Urinary albumin excretion was measured from a spot urine sample at ARIC visit 4 (1996-1998) as the ratio of albumin to creatinine (in milligrams per gram). Albuminuria was defined as an albumin to creatinine ratio of 30 mg/g or greater (which includes both the categories of microalbuminuria and macroalbuminuria). Retinography was conducted at ARIC visit 3 (1993-1995) in 1 randomly selected eye of each participant. A modification of the Airlie House classification system was used to grade lesions typical of diabetic retinopathy from a 45° color fundus photograph of 1 eye from each participant. Severity scores were assigned as follows: level 10, no retinopathy; level 20, minimal nonproliferative retinopathy (microaneurysms only or blot hemorrhages only); level 35, early nonproliferative retinopathy (microaneurysms and at least 1 of the following: venous loops, soft or hard exudate, and questionable intraretinal microvascular abnormalities or venous beading); levels 43 to 47, moderate to severe nonproliferative retinopathy (microaneurysms and at least 1 of the following: intraretinal microvascular abnormalities, venous beading, hemorrhages, and microaneurysms exceeding those of a standard photograph 2A); level 60 or higher, proliferative retinopathy. We considered a severity score of 20 or higher to indicate presence of retinopathy.26- 28
Incident CKD was defined as eGFR less than 60 mL/min/1.73 m2 at visit 4 (1996-1998, approximately 6 years after visit 2) or kidney disease noted during a hospitalization or death.29 All hospitalizations and deaths in ARIC participants were ascertained through review of medical records, annual follow-up interviews, and death certificates. Identification of hospital events was limited to those in acute-care hospitals and did not include events in nursing homes, psychiatric hospitals, or other locations. Deaths were recorded regardless of location, and death certificates were abstracted for both underlying and contributory causes of death. Hospitalizations identified through active surveillance and used to identify cases included the following: hospitalizations (discharges or deaths) coded using the International Classification of Diseases, Ninth Revision, for chronic renal disease (codes 581-583 or 585-588), hypertensive renal disease (code 403), hypertensive heart and renal disease (code 404), unspecified disorder of kidney and ureter (code 593.9), DM with renal manifestations (code 250.4), kidney transplantation, renal dialysis, or adjustment/fitting of catheter (code V42.0, V45.1, or V56), hemodialysis (code 39.95) or peritoneal dialysis (code 54.98), and without acute renal failure (codes 584, 586, 788.9, and 958.5) as the primary or secondary hospitalization code.

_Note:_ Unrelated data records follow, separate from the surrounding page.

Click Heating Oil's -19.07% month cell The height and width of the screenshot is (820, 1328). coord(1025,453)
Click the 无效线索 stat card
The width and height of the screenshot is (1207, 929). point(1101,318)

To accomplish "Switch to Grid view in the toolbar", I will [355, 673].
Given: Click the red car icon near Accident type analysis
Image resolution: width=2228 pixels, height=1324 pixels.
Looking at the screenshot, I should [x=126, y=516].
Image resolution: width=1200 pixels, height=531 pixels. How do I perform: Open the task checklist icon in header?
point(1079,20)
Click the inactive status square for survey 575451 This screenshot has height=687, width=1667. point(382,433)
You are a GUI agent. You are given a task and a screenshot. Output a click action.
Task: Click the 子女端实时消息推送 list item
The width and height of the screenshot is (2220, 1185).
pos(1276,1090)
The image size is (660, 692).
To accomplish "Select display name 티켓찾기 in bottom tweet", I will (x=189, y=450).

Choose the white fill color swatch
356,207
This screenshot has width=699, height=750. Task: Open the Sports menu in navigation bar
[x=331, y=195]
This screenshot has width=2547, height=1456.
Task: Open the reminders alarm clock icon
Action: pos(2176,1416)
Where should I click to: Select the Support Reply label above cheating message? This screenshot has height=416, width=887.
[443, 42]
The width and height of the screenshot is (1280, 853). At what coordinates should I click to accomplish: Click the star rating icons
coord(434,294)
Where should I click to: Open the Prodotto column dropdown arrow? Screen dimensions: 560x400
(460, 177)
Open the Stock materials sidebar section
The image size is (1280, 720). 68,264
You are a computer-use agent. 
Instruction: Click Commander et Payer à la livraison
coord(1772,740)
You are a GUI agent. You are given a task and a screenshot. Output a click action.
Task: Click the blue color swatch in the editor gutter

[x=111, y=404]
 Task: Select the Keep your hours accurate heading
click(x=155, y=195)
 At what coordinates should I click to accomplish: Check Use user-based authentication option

We categorized HbA1c concentrations into categories (<6%, 6%-7%, 7%-8%, or >8%) corresponding to current American Diabetes Association guideline categories.30 Baseline characteristics of the population were compared across CKD status and HbA1c concentration categories using χ2 test. Incidence rates of CKD during follow-up were compared across HbA1c concentration categories. Follow-up time was calculated from the time of the second ARIC examination to the first date of CKD diagnosis, defined as the earliest of either the fourth examination (if GFR decline was indicated) or the discharge date of a CKD-related hospitalization. Participants were censored at death, withdrawal from the study, or December 31, 2004, whichever occurred first. Adjusted hazard ratios and their 95% confidence intervals for the time to development of CKD were computed using Cox proportional hazards models after first testing the assumption of proportionality of hazards over time. Models were developed comparing participants by HbA1c concentration category and by continuous HbA1c measurements. The continuous association between HbA1c concentration and incident CKD was estimated from a Poisson regression model including a fourth-order polynomial for HbA1c adjusted to the incidence rate for a 60-year-old white man with a baseline eGFR of 90 mL/min/1.73 m2. Multivariate models included age, sex, race, study center, baseline eGFR, body mass index (calculated as weight in kilograms divided by height in meters squared), hypertension status, use of antihypertensive agents, prevalent CHD, smoking status, and low-density lipoprotein cholesterol, high-density lipoprotein cholesterol, and triglyceride concentrations. Analyses were repeated after stratification by the presence of albuminuria at visit 4 and retinopathy at visit 3 in 1231 participants for whom these data were available. All statistical analyses were conducted using commercially available software (STATA version 9.2; StataCorp, College Station, Texas, or SAS version 9.1; SAS Institute, Inc, Cary, North Carolina).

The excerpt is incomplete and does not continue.